It has become more and more popular to model nature within the field of computer graphics. One important reason is that computer graphics is being increasingly used in movies to create scenes that do not exist in real life. Computer graphics animation techniques are also used to create a range of special effects in movies. Natural scenes are used in computer animation, computer art, computer entertainment, and for making posters and postcards. These are all growing areas, and therefore the interest in computer modeling of natural phenomena is also constantly growing.

Nature is very complex and is not built up by geometrical forms, such as straight lines, rectangles, circles and right angles that are normally used to create and model objects. This thesis will not discuss any methods for modeling objects which specify all its geometrical shapes in a long list, since this is a very tiresome, time-consuming, and inflexible process. The focus of this thesis is on generative algorithms that can produce realistic models. These generative algorithms are also capable of producing different versions of these models without having to start all over again. L-systems have been successfully used to model trees and plants and flowers. We implement different interpretations of L-systems in this thesis so that they can also be used to model other natural phenomena, such as mountains and clouds.
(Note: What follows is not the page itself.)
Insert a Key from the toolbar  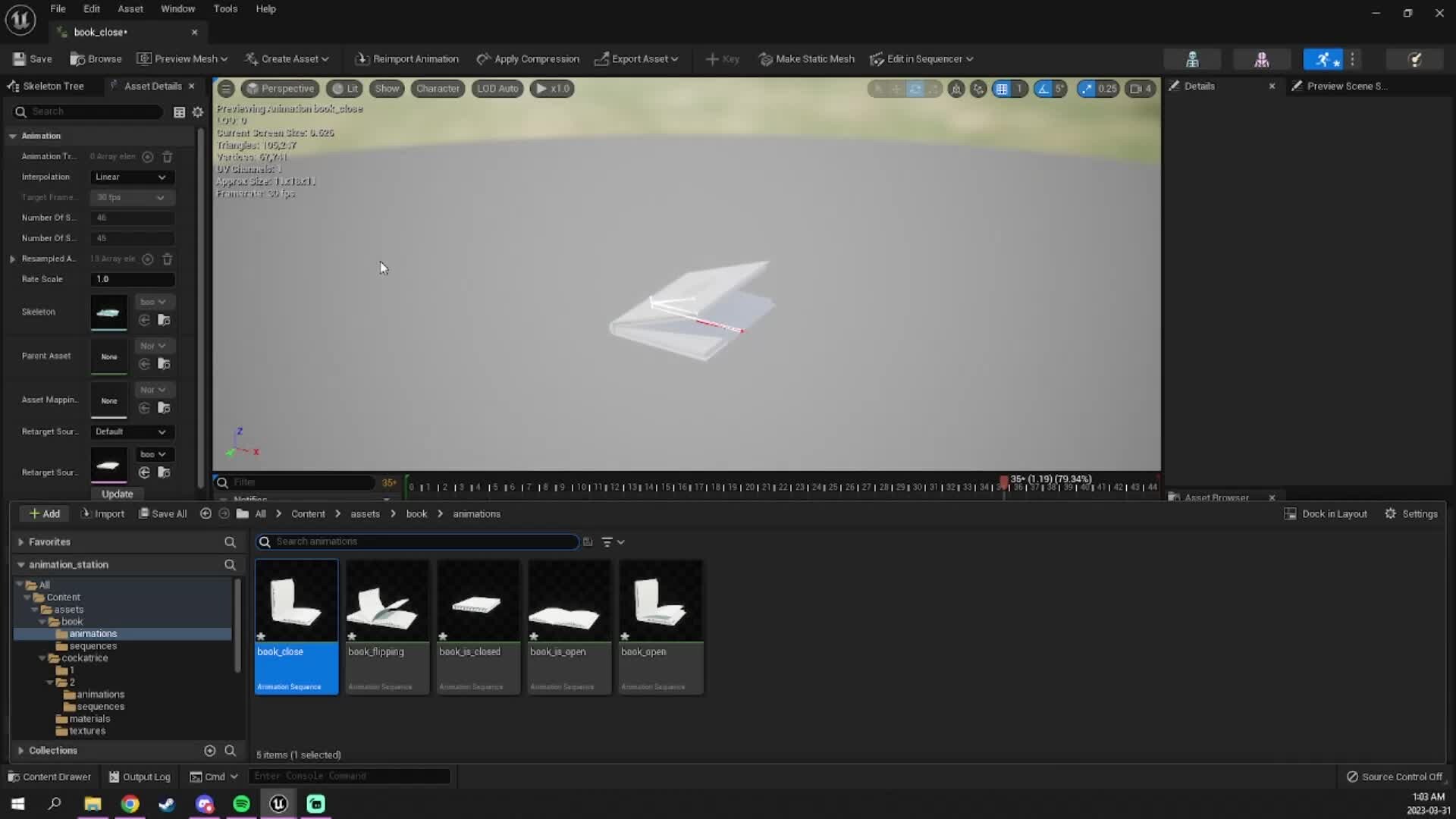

Generative algorithms require very low bandwidth. For example, highly detailed three dimensional images of natural phenomena can be generated by using only a few control parameters. This property is very useful when high compression is needed, for example over the internet.

This thesis describes different methods of modeling natural phenomena, and compares the realism, modifiability, speed and amount of input parameters. We note that we are not concerned in this thesis with finding a unique generative system for an exact copy of an existing (real-life) object. The goal is to generate reasonable realistic images using a few input parameters.

The four natural phenomena modeled in the thesis are:

1. Wavy ocean reflecting light from the sun.
2. Mountains: how to create a model of everything from hills to Mt. Everest. We present a new method using L-systems.
3. Sky: this is the most challenging area of the four. The reason is that the sky can have so many different appearances, depending on sun elevation, cloud type and observation point. A simplified model is developed in this thesis using L-systems.
4. Plants, such as bushes, flowers and trees.

All techniques will be combined to make a complete, highly detailed and realistic image of a natural scene at the end of this thesis. The total amount of inputs needed is typically less than 10 kb!! A comparison will be made by showing a photograph and a synthetically generated model.